La Sicilia è uno dei laboratori più avanzati del dialogo. Come lo erano la Gran Bretagna prima della brexit e gli Stati Uniti prima di Trump. Qui africani, arabi, mediorientali, pakistani, srilankesi, palestinesi, maghrebini hanno trovato una casa, un lavoro, hanno imparato a mangiare panelle e arancine e ci hanno insegnato a gustare cous cous e cibi una volta considerati esotici. Le loro danze si  mischiano con quelle tradizionali in costume siciliano e persino i riti religiosi si ibridano e si rispettano. Era dunque naturale che una trasmissione televisiva come “Mediterraneo”, e radiofonica come “Mediterradio”, nascessero in questa terra. La seconda, ospite di Radio Uno, ha avuto come partner Malta e ora ha la Tunisia. Le cronache del nostro collega di Radio Tunis oggi sono quanto di più interessante e libero si possa immaginare e arricchiscono le nostre conoscenze e  costituiscono un prezioso scrigno di informazioni per gli imprenditori che intendono investire nel nord dell’Africa, a poche miglia di mare dalla Sicilia, o per i politici che intendono valorizzare questo ruolo di cerniera fra l’Europa e il sud del mondo. Per tanti anni i colleghi di “Mediterraneo” e di Raimed (il canale in italiano e in arabo, purtroppo adesso chiuso) sono stati gli unici a poter raccontare dalla riva sud i grandi cambiamenti e le ambizioni, la vera vita, i sogni e le speranze di popoli ai quali molti mezzi di comunicazione occidentale riservano attenzione soltanto in presenza di conflitti.

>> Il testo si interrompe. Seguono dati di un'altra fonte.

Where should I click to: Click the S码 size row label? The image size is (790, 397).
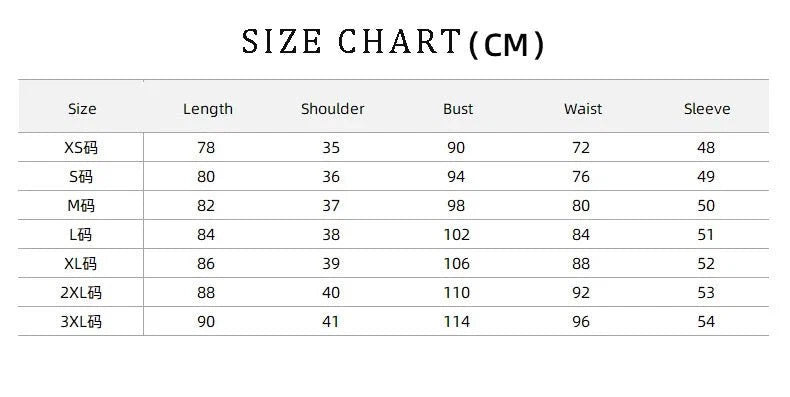81,176
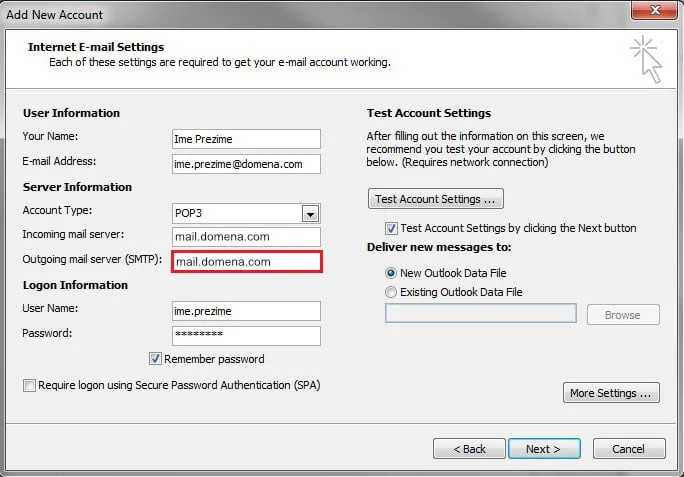Select the Outgoing mail server (SMTP) field

246,262
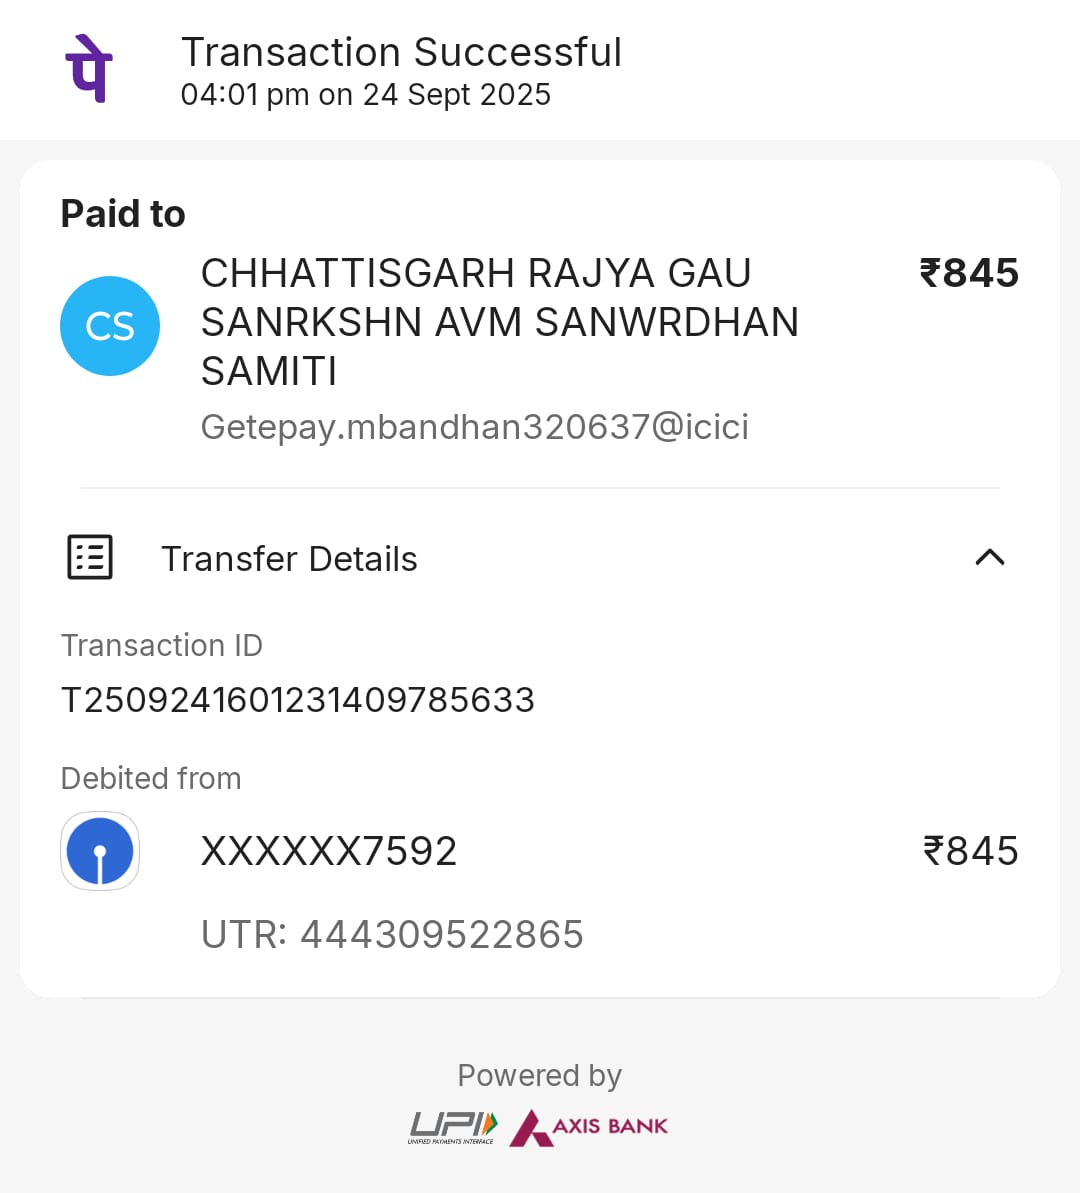
Task: Click the UTR number 444309522865
Action: pyautogui.click(x=392, y=934)
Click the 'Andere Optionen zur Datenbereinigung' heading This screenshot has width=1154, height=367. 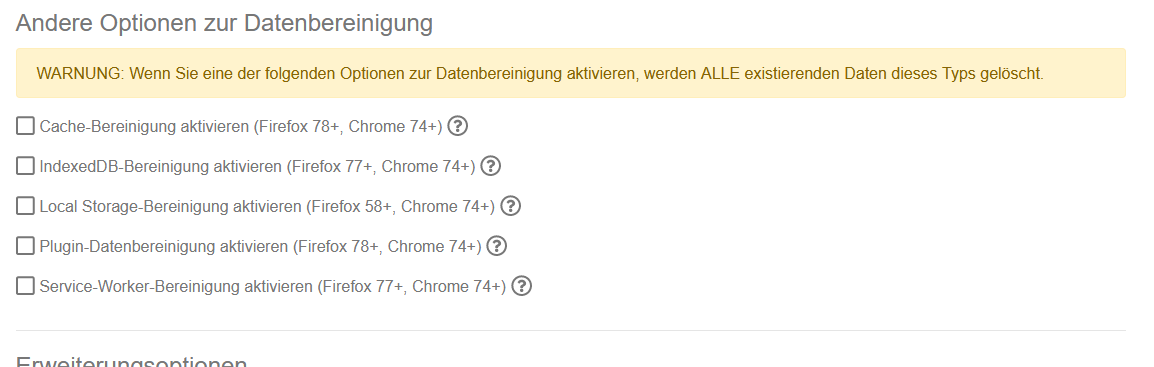(224, 23)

Tra i progetti da lei realizzati vi è anche quello della “Sicilia come set”, incentrato sul ruolo indissolubile dell'isola nel cinema, a partire dai grandi classici e fino alle recenti fiction. Perché il mondo del cinema è così attratto dalla Sicilia?

La Sicilia è un set naturale. Le sue forti passioni, i suoi contrasti di luce, le sue bellezze naturalistiche, l’armonia dei suoi centri storici, i suoi riti spesso tragici non possono che costituire altrettanti soggetti per il cinema e le fiction. Poi c’è il cartesianesimo dei siciliani, la loro voglia di razionalità e di riflessione, che anima molta della letteratura siciliana, a cominciare da quella sciasciana. I libri di questi autori hanno dato tanto all’Italia e al mondo, hanno anche offerto suggestioni fortissime, liberando l’isola da ogni forma di provincialismo. E i mali atavici, a cominciare dalla mafia, hanno impegnato registi di valore e spesso rimangono anche da sfondo alle serie come quelle del commissario Montalbano, del grande Andrea Camilleri, oggi uno dei personaggi più noti al mondo e una straordinaria intuizione anche di Rai Uno che da anni porta le storie del commissario in prima serata sempre con ascolti record.